Nearly half of content consumption in the U.S. happens simultaneously to other device use, marketing research agency Millward Brown found in its 2014 AdReaction report highlighting how audiences react to ads across devices.
The report details how consumers consume content on each screen, as well as simultaneously across screens. In the United States, the agency found 41% of use is simultaneous while 59% is on one device at a time.
Simultaneous use helps explain why, while users spend on average five hours per day consuming media on screens, they consume more than seven hours of screen-based media daily, according to the report.
Presenting an added challenge to advertisers across screens is the report’s findings that 45% of simultaneous use has audiences looking at related content (meshing) while 55% of use is viewing unrelated content (stacking). Meshing may be looking up a batter’s statistics on a smartphone while watching baseball on TV; stacking could be shopping online while watching the nightly news.
Television remains king in receptiveness, with 33% favorability among viewers and nearly identical daily usage to mobile (147 minutes to 151 minutes, respectively). Favorability to ads on mobile lagged behind at 17% in the U.S. and 23% globally — unchanged since the agency’s 2012 AdReaction report.
Joline McGoldrick, director of research at Millward Brown, said the numbers mean advertisers need to leverage the effectiveness of TV for mobile campaigns.
“Audiences are much more likely to want to interact with content than brands,” she said, citing Pepsi’s “Get Hyped for Halftime” campaign leading up to the Super Bowl. The mobile ads led users to branded pregame content in the lead up to the Pepsi-sponsored halftime show.
Outside North America and Europe, mobile usage and receptiveness to ads tended to be much higher.
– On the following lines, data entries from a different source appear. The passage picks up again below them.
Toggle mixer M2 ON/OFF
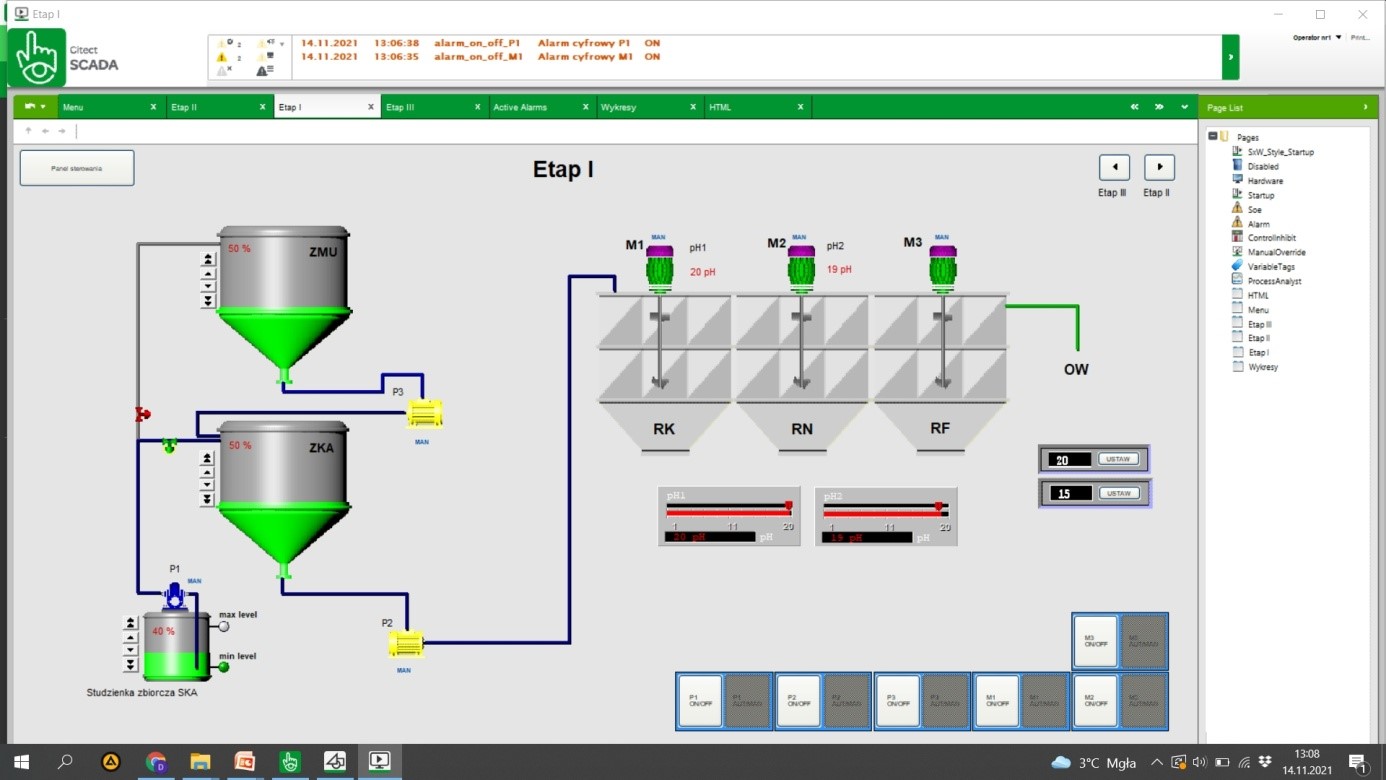Viewport: 1386px width, 780px height. pyautogui.click(x=1095, y=700)
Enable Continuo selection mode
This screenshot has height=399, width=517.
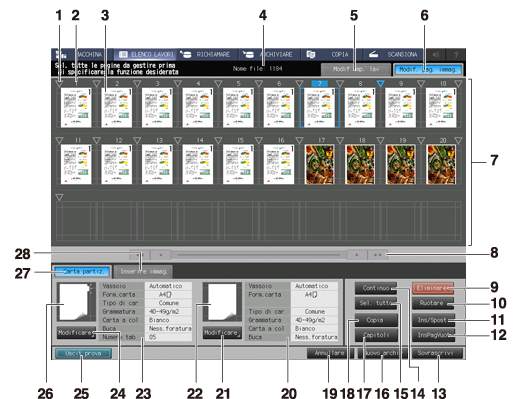coord(376,288)
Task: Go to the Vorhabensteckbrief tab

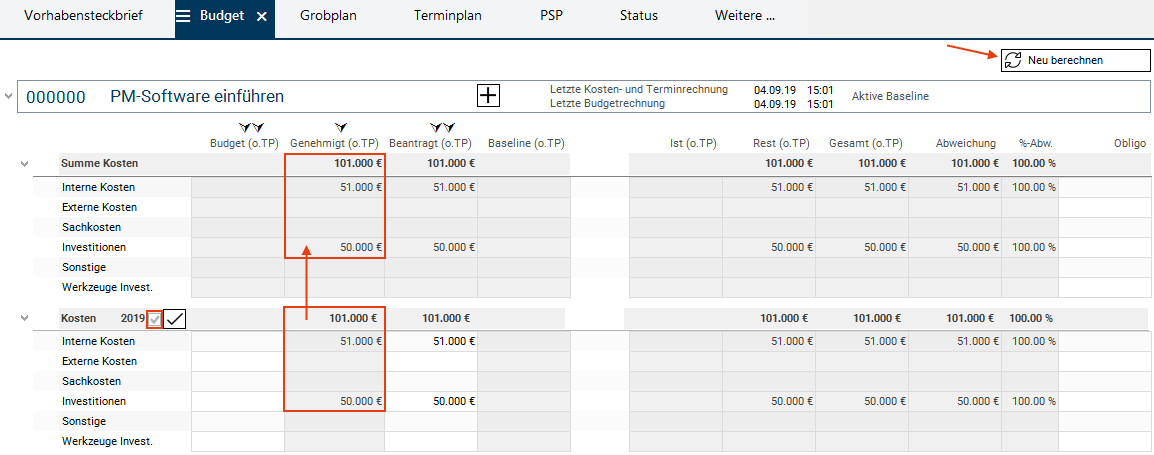Action: (83, 15)
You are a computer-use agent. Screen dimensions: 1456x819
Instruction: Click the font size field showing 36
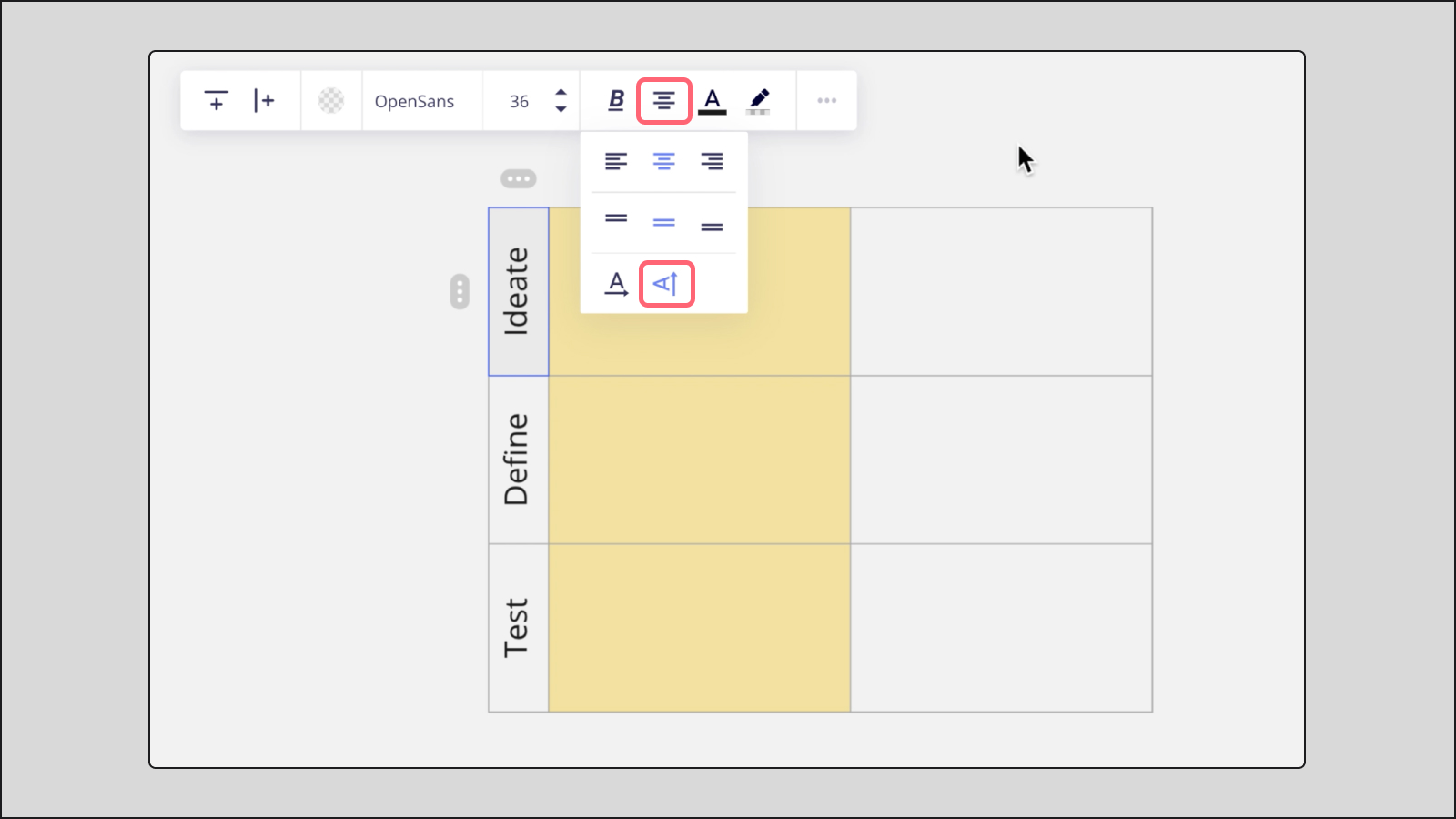click(x=519, y=101)
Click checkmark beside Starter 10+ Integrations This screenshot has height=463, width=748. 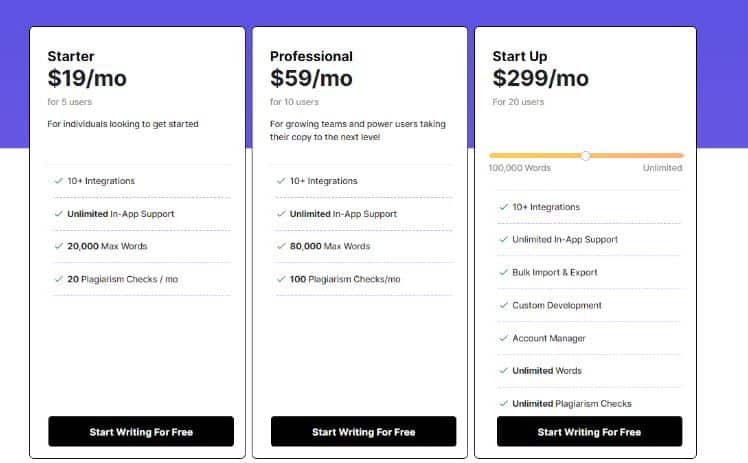59,181
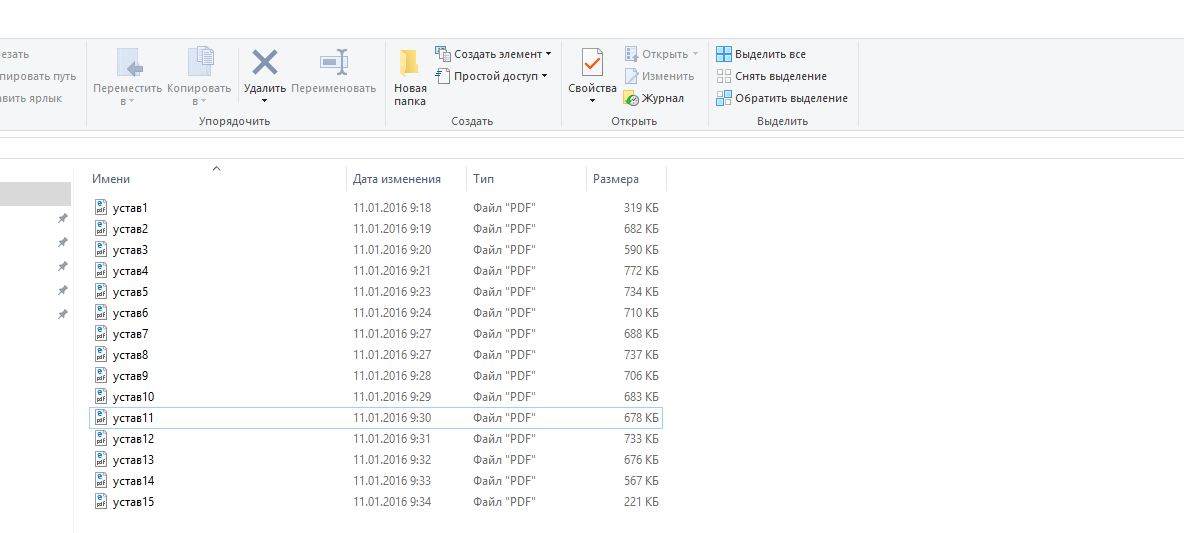Open Свойства checkmark icon
The image size is (1184, 533).
pyautogui.click(x=592, y=63)
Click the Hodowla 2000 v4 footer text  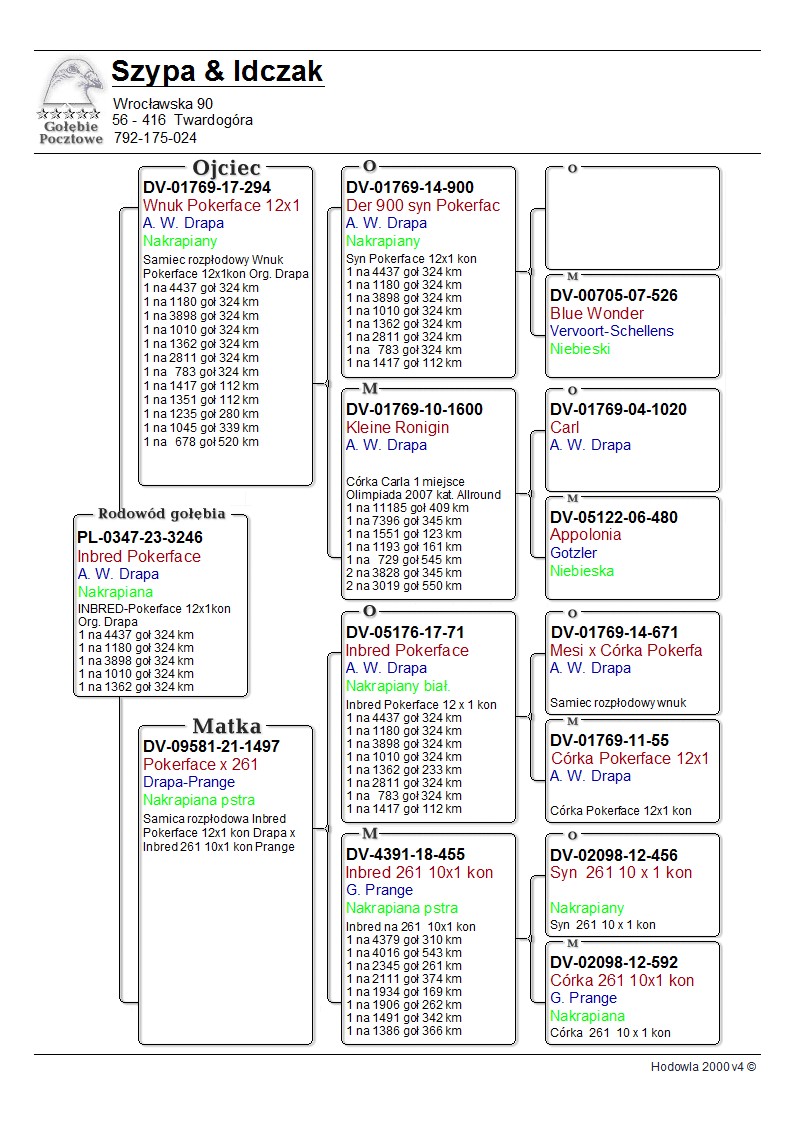point(703,1067)
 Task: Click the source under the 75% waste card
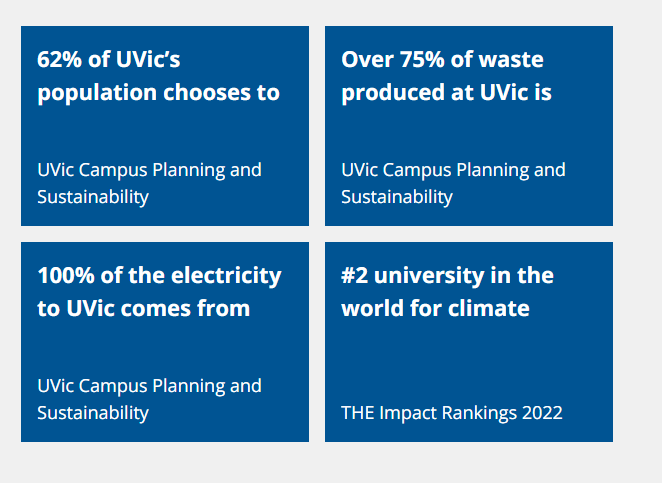tap(453, 183)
In India, for example, the TV/mobile usage split was 96 minutes to 162 minutes, with favorability to mobile ads at 27%.
McGoldtrick said the higher favorability for mobile outside the United States and Europe can be explained by fewer screen choices and higher usage. “They’re using [smartphones] for everything. … It’s their primary communication, their primary entertainment,” she said. “Because they’re more reliant on it, they’re also more tolerant to what comes across the screen.”
In the United States, she added, “we have multiple choices of screens we can interact with daily, so our tolerance [to mobile ads] is also lower because of that.”